-- start of TEXT EXCERPT --

Fan out a stream to multiple Iceberg tables
Consume the Bluesky Jetstream firehose in a Durable Object, ingest it into a single Pipelines stream, and use one pipeline with multiple SQL statements to route events into separate R2 Data Catalog tables by type.
In this example, you will consume the public Bluesky Jetstream ↗ firehose, a live WebSocket stream of every post, like, repost, follow, and block on the network, and land it in R2 Data Catalog as queryable Apache Iceberg tables.
You will learn a core Pipelines pattern: send every event to one stream, then use a single pipeline with multiple SQL statements to route ("fan out") that stream into several destination tables, one per event type, without running a separate pipeline for each.
flowchart TD
A[Bluesky Jetstream WebSocket] --> B[Durable Object]
B -->|send| C[bsky_events_stream]
C --> D[bsky_pipeline]
D --> E[bsky_post]
D --> F[bsky_like]
D --> G[bsky_repost]
D --> H[bsky_follow]
D --> I[bsky_block]
- Sign up for a Cloudflare account ↗.
- Install
Node.js↗.
Node.js version manager
Use a Node version manager like Volta ↗ or nvm ↗ to avoid permission issues and change Node.js versions. Wrangler, discussed later in this guide, requires a Node version of 16.17.0 or later.
You will also need an R2 API token with Admin Read & Write permissions, which includes R2 Data Catalog and R2 SQL access. You will pass this token to each sink. No Bluesky account or API key is required, as Jetstream is public and unauthenticated.

-- end of TEXT EXCERPT --
-- start of GIVEN INFORMATION --

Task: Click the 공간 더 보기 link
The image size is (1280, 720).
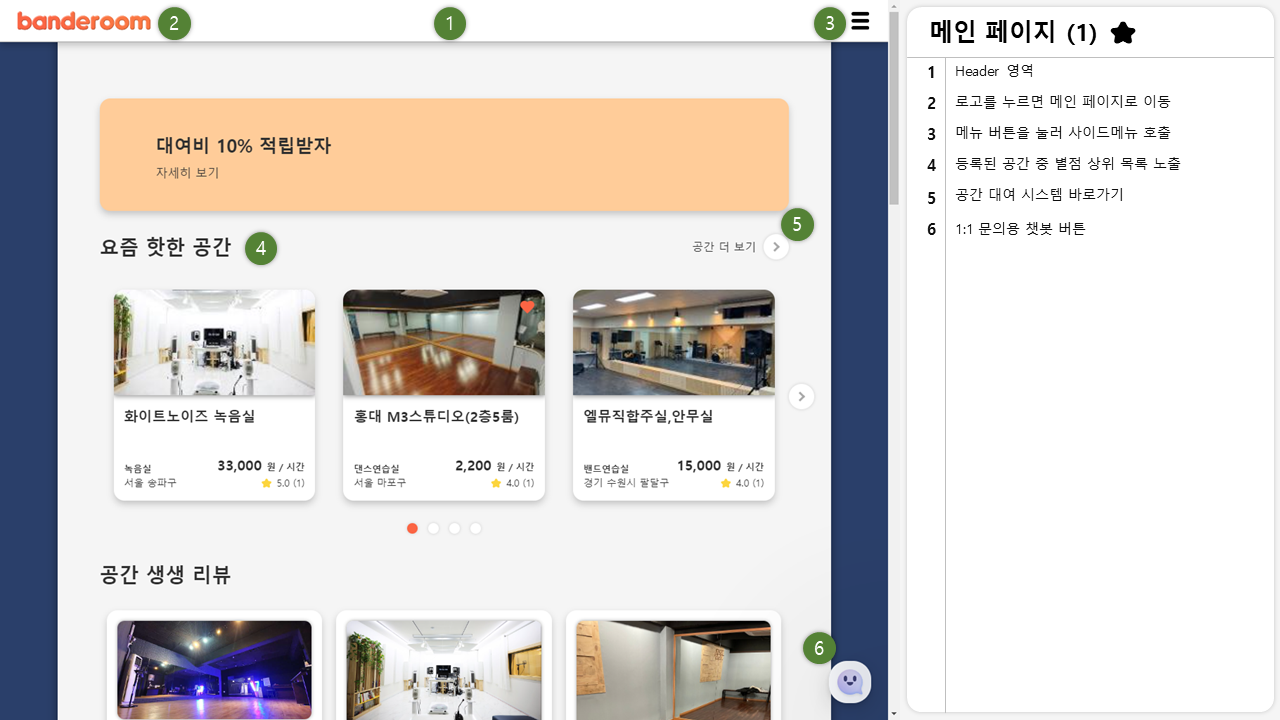Action: pos(723,246)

-- end of GIVEN INFORMATION --

== TO DO ==
1: According to the Bluesky Jetstream tutorial, which Node version does Wrangler require?
2: Continue the Bluesky Jetstream tutorial from where it stops.
The listing isn't needed here.

== RESULTS FOR THE EXERCISE ==
1: Node version 16.17.0 or later.

2:
Create a new Worker project by running the following command:
npm create cloudflare@latest -- bluesky-pipeline yarn create cloudflare bluesky-pipeline pnpm create cloudflare@latest bluesky-pipeline For setup, select the following options:
- For What would you like to start with?, choose
Hello World example. - For Which template would you like to use?, choose
Worker only. - For Which language do you want to use?, choose
TypeScript. - For Do you want to use git for version control?, choose
Yes. - For Do you want to deploy your application?, choose
No(we will be making some changes before deploying).
Change into your new project directory:
cd bluesky-pipelineThe pipelines commands used later require Wrangler v4 or later. If your project was scaffolded with an older version, update it now:
npm i -D wrangler@latest yarn add -D wrangler@latest pnpm add -D wrangler@latest bun add -d wrangler@latest A stream has a single schema. Because every event type flows through the same stream, the schema is the union of the fields you want across all types. Each routing statement later selects only the columns relevant to its destination.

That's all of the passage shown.